それぞれ、各テーマに合わせて自社製品の説明や取り組みなどの紹介、パネルディスカッションなどを実施しておりました。

ほとんどがドイツ語で発表されており、英語翻訳をヘッドセットで聴きながら聴講するスタイルでした。尚、③については翻訳ヘッドセットが無いスパルタなセミナーになっていました。

興味深かったセミナーについていくつかご紹介いたします。

Shenker・Frauhofer

  • ゲーミフィケーションを利用した教育プログラムを展開
  • 旧態依然のトレーニング方法よりも効率的にトレーニングができることを前面に押していた
  • VRを利用したトレーニングだが、動きがカクカクしているし、なんか意味があるのか微妙だった

Viastore

  • Viastoeはデジタルツインを利用して倉庫の開発、全体管理を担う企業
  • VRを使って倉庫の構築を行い、テスト費用の削減(10%程度)を実現している
  • ERP、WMSの連携で各設備のネットワーク化することで全体の円滑な管理を実現
  • そこにVRで作った仮想倉庫を掛け合わせてデジタルツインを実現している
  • デジタルツインを利用するとテストを都度行える為、現実の倉庫構築に向けても失敗しにくい
  • データテストもできる為、現実の倉庫作業のシミュレーションも可能。

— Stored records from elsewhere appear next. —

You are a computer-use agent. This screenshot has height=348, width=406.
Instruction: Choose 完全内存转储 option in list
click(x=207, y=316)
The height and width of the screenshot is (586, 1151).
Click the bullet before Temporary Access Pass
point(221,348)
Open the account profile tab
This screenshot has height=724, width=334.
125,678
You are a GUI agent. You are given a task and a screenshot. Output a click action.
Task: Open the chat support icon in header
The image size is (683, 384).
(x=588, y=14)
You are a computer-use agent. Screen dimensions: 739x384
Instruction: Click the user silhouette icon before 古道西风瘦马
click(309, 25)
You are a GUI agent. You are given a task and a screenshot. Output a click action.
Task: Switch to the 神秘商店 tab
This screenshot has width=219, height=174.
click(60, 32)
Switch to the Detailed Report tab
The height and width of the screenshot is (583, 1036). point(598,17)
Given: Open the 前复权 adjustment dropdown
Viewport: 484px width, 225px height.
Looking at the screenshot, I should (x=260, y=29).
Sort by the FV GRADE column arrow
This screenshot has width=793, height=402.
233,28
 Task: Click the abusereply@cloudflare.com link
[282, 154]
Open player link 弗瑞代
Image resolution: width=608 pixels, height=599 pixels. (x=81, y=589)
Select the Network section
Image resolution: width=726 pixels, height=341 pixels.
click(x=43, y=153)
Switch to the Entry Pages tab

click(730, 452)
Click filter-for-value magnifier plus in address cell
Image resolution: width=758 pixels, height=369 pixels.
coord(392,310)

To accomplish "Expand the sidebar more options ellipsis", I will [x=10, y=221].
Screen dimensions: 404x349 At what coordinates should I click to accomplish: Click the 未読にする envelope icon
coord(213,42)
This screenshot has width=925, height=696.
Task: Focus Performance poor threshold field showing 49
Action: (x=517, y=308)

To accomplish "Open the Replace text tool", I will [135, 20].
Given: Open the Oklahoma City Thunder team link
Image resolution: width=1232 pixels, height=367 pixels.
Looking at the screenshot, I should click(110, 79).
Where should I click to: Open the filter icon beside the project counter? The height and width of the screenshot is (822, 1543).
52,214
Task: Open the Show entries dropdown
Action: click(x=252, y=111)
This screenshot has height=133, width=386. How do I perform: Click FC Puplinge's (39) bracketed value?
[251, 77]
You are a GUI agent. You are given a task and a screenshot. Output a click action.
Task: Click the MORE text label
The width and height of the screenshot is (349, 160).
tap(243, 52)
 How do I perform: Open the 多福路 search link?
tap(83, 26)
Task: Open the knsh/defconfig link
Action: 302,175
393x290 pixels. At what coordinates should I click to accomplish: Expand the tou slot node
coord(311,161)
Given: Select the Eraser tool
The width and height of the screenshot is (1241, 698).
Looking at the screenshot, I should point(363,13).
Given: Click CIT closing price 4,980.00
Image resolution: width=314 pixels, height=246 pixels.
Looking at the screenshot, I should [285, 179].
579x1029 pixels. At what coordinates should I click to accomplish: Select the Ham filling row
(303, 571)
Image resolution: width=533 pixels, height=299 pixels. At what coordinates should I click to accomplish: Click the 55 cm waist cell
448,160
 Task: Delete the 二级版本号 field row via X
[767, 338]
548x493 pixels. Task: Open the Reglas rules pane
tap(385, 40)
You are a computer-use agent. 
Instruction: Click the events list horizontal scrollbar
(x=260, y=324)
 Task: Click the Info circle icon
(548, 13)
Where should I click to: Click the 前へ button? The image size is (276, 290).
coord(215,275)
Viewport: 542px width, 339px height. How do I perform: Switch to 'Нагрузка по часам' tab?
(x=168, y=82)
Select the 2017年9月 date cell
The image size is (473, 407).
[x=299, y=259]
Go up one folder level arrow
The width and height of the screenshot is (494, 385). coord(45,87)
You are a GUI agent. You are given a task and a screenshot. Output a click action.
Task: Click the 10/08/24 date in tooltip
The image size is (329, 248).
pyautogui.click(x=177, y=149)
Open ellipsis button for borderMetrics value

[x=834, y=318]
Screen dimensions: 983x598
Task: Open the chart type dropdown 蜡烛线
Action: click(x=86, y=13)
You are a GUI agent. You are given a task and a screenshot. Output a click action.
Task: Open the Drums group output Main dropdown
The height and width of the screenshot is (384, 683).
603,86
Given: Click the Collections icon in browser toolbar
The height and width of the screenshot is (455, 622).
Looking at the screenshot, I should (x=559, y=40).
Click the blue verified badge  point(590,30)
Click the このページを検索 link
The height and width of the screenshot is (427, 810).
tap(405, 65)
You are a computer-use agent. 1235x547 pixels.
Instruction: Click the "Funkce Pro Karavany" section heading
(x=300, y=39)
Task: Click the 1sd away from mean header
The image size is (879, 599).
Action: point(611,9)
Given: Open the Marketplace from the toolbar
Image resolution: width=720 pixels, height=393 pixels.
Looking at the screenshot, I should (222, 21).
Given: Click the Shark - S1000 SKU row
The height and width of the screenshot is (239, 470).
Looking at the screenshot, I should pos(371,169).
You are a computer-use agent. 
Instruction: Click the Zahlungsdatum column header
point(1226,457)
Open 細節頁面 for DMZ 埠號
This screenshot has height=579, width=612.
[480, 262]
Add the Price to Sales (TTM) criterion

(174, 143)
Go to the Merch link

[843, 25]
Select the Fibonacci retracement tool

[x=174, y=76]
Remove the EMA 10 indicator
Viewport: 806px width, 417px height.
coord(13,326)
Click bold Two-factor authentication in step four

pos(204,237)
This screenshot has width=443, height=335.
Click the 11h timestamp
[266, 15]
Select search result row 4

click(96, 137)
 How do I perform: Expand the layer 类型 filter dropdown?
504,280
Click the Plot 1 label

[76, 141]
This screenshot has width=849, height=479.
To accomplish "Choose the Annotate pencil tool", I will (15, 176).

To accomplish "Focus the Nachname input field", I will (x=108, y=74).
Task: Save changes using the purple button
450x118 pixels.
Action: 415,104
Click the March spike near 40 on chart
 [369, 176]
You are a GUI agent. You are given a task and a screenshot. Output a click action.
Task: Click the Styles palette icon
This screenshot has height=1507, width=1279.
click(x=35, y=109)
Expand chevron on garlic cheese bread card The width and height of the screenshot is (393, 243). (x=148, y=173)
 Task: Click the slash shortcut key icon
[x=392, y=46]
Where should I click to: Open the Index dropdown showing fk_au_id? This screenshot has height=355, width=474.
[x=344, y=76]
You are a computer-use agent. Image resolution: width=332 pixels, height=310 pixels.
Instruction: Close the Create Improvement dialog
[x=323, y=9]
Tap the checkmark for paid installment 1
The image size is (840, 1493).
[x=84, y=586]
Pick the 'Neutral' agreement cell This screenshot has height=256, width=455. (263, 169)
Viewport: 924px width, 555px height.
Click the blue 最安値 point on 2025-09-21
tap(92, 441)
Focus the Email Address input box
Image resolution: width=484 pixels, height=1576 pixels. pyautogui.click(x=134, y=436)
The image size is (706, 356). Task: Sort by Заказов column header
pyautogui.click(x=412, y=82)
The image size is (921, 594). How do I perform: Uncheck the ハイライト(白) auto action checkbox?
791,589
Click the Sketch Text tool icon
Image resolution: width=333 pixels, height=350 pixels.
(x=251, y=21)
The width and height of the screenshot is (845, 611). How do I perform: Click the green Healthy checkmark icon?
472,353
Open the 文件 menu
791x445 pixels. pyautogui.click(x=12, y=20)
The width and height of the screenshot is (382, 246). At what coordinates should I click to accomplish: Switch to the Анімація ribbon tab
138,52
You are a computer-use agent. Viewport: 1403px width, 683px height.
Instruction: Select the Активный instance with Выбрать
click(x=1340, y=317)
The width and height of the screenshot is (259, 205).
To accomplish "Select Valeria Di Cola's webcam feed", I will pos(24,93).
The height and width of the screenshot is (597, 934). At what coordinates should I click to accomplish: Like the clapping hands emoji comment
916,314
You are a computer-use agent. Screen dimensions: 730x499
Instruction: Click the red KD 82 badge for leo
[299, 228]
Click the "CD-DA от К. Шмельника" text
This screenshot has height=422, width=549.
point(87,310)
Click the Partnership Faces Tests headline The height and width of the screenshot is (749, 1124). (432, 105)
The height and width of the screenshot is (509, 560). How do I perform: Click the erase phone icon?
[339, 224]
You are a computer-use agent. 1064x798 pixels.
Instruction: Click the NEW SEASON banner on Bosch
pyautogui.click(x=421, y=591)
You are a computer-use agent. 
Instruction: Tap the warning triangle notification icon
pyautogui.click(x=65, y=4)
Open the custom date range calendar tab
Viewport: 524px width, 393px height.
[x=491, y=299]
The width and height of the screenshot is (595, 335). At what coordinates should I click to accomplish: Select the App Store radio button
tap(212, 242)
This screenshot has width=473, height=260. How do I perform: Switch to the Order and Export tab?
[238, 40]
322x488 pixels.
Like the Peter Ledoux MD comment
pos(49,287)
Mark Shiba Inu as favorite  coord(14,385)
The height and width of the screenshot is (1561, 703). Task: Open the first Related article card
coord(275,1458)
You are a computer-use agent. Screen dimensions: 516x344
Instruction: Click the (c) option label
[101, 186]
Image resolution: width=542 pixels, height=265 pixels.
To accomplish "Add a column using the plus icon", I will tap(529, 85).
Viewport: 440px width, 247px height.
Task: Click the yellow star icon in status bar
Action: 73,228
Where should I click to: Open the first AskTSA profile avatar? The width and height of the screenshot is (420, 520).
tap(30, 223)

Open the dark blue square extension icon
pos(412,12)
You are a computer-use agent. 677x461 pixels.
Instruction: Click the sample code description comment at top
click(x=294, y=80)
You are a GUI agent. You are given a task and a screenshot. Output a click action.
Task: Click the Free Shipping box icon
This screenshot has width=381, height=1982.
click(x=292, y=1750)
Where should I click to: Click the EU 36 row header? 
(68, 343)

短期間での立ち上げにも寄与する

RHENUS-A GLOBAL LOGISTICS SERVICE PROVIDER

  • RHENUSは欧州宅配最大手、欧州全土の配送対応をしている
  • 60秒を各デジタルコンテンツに分けた時、スマートフォン経由のコンテンツを触って人間が最も多い。スマホは10年前に登場した。今は世界のほとんどの人が持っている。これからも増える為、デジタルコンテンツを利用したモデルを考えなければならない
  • 物流はデジタルコンテンツではどうにもならない部分がある
  • アマゾンやグーグルのビジネスには限界がないモデルだが、彼らが手をつけようとしている物流の世界は限界がある世界。ドライバーや人間には限界があり、これはテクノロジーが進化してもフォローしきれない
  • 様々なデジタルソリューションが現れる中、トラックドライバーの作業を簡単にする企業も出てきている
  • WMSは進化している、様々な作業をフォローできるようになっている
  • ただし、利用者とドライバーがコミュニケーションをとることはWMSでは連携できていない
  • 利用者とドライバーがコミュニケーションを取りやすくすることで大きく変わる
  • ロジスティクスはヒューマンファクター、どれだけやっても人が大事

BVL

  • スピード、正確性、柔軟性がデジタライゼーションでは重要
  • BVLは別の産業から物流に向けてサービスを提供している
  • 物流とは別のクラスターから技術を入れることで、新しいサービスが生まれる(autostoreなど)
  • テクノロジーのクラスターを設定し、課題を抽出、適切なテクノロジーを当て込む
  • オンラインツールを利用して、テクノロジーを共有する

SSI SCHAFER

  • SCHAFERはマテハン大手
  • 世界にある仕事の多くはデジタルコンテンツに奪われる
  • 将来的に倉庫は自己学習を行うようになる
  • センサーテクノロジーが進展することで可能となる
  • コンベア、ローディング、フォークそれぞれがつながる
  • AGVはスケールしやすい。様々な業務を行うことができる
  • ピッキングロボット、デパレタイズ、リパレタイズロボットが中心
  • ロボット産業は右肩上がり
  • シンプルに正確に作業ができるロボットが良い
  • 今後は他のロボットやAGVとの協業が必要となる。これからはcobotがテーマになる。AGVの次は人とロボットの協業
  • 複合施設は今後高度化が進む。フルオートメートが熱い

MAGAZINO

  • 洗濯機やドライヤーのように、簡単に使える機器が物流にも必要
  • 2つのサイズを提供している。(TORU、SOTOの2種類)
  • 3Dスキャンなど新しい技術を使ってピッキングを正確にしている
  • TORUは小さな箱に対応している。箱サイズはナレッジとして蓄積してより正確に早くピッキングできるようになっている。靴箱はシンプルなので簡単にピックアップできる
  • SOTOは靴箱以上に大きい箱を運ぶロボット
  • 倉庫には様々なファクトがある。貨物サイズの違いや、場所など。それらを簡単にして人が働きやすい環境を作りたい
  • (質問)人より早く動けてないのではないか→人より早く動けないとしても時間に縛られないので最終的なコストは安い
  • (質問)なぜMAGAZINOって名前なの?→意味はない。海外に売り込むのにわかりやすい名前にした
  • (質問)日本には出ないの?→まだ出ない
  • CEOのFrederik Brantner氏と名刺交換した際にSOTOがデカすぎると話したらむちゃくちゃ嫌な顔をされた

3.報告会について

おかげさまで報告会ですが、満席となりました!この度はたくさんのご参加申込み頂きありがとうございます!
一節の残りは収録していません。